127) Another main office of people in power  It's located on New Market, which I've shown You before. Remember commiblocks ? Exactly it's the same area. It's the only remaining building from old Breslau.









128) "The tower of pressure" as we call it in Poland  The function of this bulding was to pump water to people of Wrocław. Now there is a restaurant there and propably in the future a hotel on the top of the tower  It's on the Wiśniowa/Cherry street in the southern part of the city


----------



## grzybson88 (Aug 21, 2009)

129) The Century Hall, the only object from Wrocław, which is located on the UNESCO list of heritage. It's a modernistic pearl of architecture designed by Max Berg and established because of the 100 year anniversary of prussian victory over the Napoleon's army. It is still being renovated but You can see the final color of elevation. The biggest effect is when the sun is going down 









130) Church of Holy Mary in the southern part of the city, where I live. A little, local patriotic sign  This church was build in the XV-th century so it's really old


----------



## Kampflamm (Dec 28, 2003)

Gotta go to Wroclaw someday. After all my university and Wroclaw's used to share the same name (Friedrich-Wilhelms-Universität).


----------



## Urbanista1 (Sep 13, 2006)

I was there two years ago and was amazed how well maintained the city is and how much restoration work is happening.


----------



## grzybson88 (Aug 21, 2009)

Thanks for the comments ! I invite everyone to visit Wrocław because it's something still going on here and in about a decade this city will certainly be different than it's now so You have the opportunity to see how Wrocław looks now, before some outstanding project will risen from the ground 

131) Illuminated spire neer the Century Hall. It's one of the most known symbols of Wrocław besides City Hall or Panorama Racławicka. It's has 96 metres height and it was established in this place in 1948 because of the Regained Lands Exhibition. The regained lands is the area which returned to Poland after the war in the western part of the country.

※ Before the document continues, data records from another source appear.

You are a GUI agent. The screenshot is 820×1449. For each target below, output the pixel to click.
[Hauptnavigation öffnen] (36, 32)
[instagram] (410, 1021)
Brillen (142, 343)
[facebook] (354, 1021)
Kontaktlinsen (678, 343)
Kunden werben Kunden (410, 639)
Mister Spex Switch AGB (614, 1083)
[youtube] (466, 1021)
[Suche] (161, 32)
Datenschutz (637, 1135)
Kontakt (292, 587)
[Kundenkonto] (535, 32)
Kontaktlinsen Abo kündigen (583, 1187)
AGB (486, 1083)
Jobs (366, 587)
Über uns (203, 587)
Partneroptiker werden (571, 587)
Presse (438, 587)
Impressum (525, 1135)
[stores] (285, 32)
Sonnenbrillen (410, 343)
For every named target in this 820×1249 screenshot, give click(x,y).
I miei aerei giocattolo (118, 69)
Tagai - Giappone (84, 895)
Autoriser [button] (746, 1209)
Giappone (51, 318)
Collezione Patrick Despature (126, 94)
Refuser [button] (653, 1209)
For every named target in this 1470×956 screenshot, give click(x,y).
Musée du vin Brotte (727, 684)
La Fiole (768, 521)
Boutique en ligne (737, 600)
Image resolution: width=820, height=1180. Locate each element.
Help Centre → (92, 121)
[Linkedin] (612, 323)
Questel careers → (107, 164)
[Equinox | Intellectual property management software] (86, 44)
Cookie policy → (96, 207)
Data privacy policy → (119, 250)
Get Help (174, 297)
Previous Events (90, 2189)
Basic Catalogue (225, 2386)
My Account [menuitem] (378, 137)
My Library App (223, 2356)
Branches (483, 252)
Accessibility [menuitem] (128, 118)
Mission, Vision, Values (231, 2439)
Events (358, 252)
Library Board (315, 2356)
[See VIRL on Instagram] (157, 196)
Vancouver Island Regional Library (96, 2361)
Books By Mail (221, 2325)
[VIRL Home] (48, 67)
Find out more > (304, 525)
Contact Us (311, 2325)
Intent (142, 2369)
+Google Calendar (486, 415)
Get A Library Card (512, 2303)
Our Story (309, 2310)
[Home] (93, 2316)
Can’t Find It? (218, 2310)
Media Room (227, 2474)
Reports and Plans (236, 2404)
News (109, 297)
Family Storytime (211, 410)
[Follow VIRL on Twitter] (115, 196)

132) The view at the Ostrów Tumski from Piaskowy bridge.


----------



## grzybson88 (Aug 21, 2009)

133) We are now in the area of outside city bus station. In the front patient buses are waiting for their journey's and in the background the building of the railway management.









134) Two daredevils, who are keen on swimming in the local aquapark


----------



## grzybson88 (Aug 21, 2009)

135) Almost center of the city. But what can You see ? The freeway and big square. I pray for changes here. It's the Dominikański square.









136) Neon sign inviting to our local zoo


----------



## grzybson88 (Aug 21, 2009)

137) I wish in Wrocław were only such an office buildings established after the war and before the Solidarność movement...









138) A seat for the director. I know, it's a little bit cold but the view is a soothing indemnity. The Partyzantów hill is the place where the photo was taken. It was the part of Wrocław's defenses before the demolishing act of Napoleon.


----------



## grzybson88 (Aug 21, 2009)

139) The rush of our life. The slogan is always the same but the view varies itself in every place on Earth. It's the Traugutta street and the Bonifratrów church.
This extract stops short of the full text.